2DGS-Avatar: Animatable High-fidelity Clothed Avatar via 2D Gaussian Splatting

TL;DR

This work introduces 2DGS-Avatar, a real-time, high-fidelity clothed avatar reconstruction method from monocular RGB videos using 2D Gaussian Splatting. It initializes 2D Gaussian primitives on a SMPL-X canonical surface, applies forward skinning to pose space, and renders with a differentiable 2DGS rasterizer, supervised by RGB and normal maps, complemented by self-supervised area regularization and eccentricity filtering to improve surface distribution and geometry. The approach bridges fast training and rendering with detailed clothing geometry, achieving competitive quantitative results against 3DGS-based methods while significantly reducing training time and memory usage, and enabling ~60 FPS rendering on consumer GPUs. Experiments on AvatarRex and THuman4.0 demonstrate strong qualitative and quantitative performance, with ablations confirming the effectiveness of each proposed component. The work highlights practical impact for AR/VR and dynamic character capture, while noting limitations in motion-induced wrinkles and underrepresented regions that warrant future garment-modeling enhancements.

Abstract

Real-time rendering of high-fidelity and animatable avatars from monocular videos remains a challenging problem in computer vision and graphics. Over the past few years, the Neural Radiance Field (NeRF) has made significant progress in rendering quality but behaves poorly in run-time performance due to the low efficiency of volumetric rendering. Recently, methods based on 3D Gaussian Splatting (3DGS) have shown great potential in fast training and real-time rendering. However, they still suffer from artifacts caused by inaccurate geometry. To address these problems, we propose 2DGS-Avatar, a novel approach based on 2D Gaussian Splatting (2DGS) for modeling animatable clothed avatars with high-fidelity and fast training performance. Given monocular RGB videos as input, our method generates an avatar that can be driven by poses and rendered in real-time. Compared to 3DGS-based methods, our 2DGS-Avatar retains the advantages of fast training and rendering while also capturing detailed, dynamic, and photo-realistic appearances. We conduct abundant experiments on popular datasets such as AvatarRex and THuman4.0, demonstrating impressive performance in both qualitative and quantitative metrics.

Paper Structure

This paper contains 16 sections, 12 equations, 4 figures, 2 tables.

Figures (4)

  • Figure 1: Illustration of the pipeline. The orange arrows indicate backpropagation. Our method consists of two parts: (1) Transforming Gaussian primitives from the canonical space to the posed space through forward skinning, followed by rasterization to render images and depth maps in the posed space. (2) Optimizing the Gaussian primitives in the canonical space using photometric loss, normal loss, and self-supervised loss.
  • Figure 2: Qualitative comparison on AvatarRexzheng2023avatarrex.

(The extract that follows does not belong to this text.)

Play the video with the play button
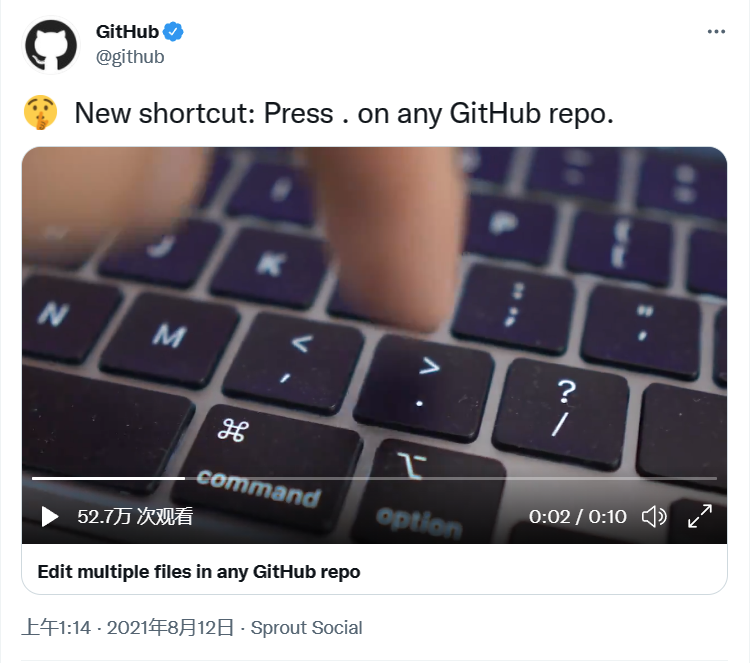750x663 pixels. 49,517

We show the results for both novel view and novel pose on sequences of "avatarrex_zzr" and "avatarrex_lbn2" in AvatarRex. Our method reaches comparable visual effects to Animatable Gaussians hu2024gaussianavatar while surpassing GauHuman hu2024gauhuman in terms of surface details, such as hands, clothes and shoes.
  • Figure 3: More results on sequences of "subject00" and "subject02" in THuman4.0zheng2022structured with novel pose.
  • Figure 4: The visualization of the ablation study on $L_{area}$. With $L_{area}$, the Gaussian primitives are prone to converge towards a more uniform distribution around the surface.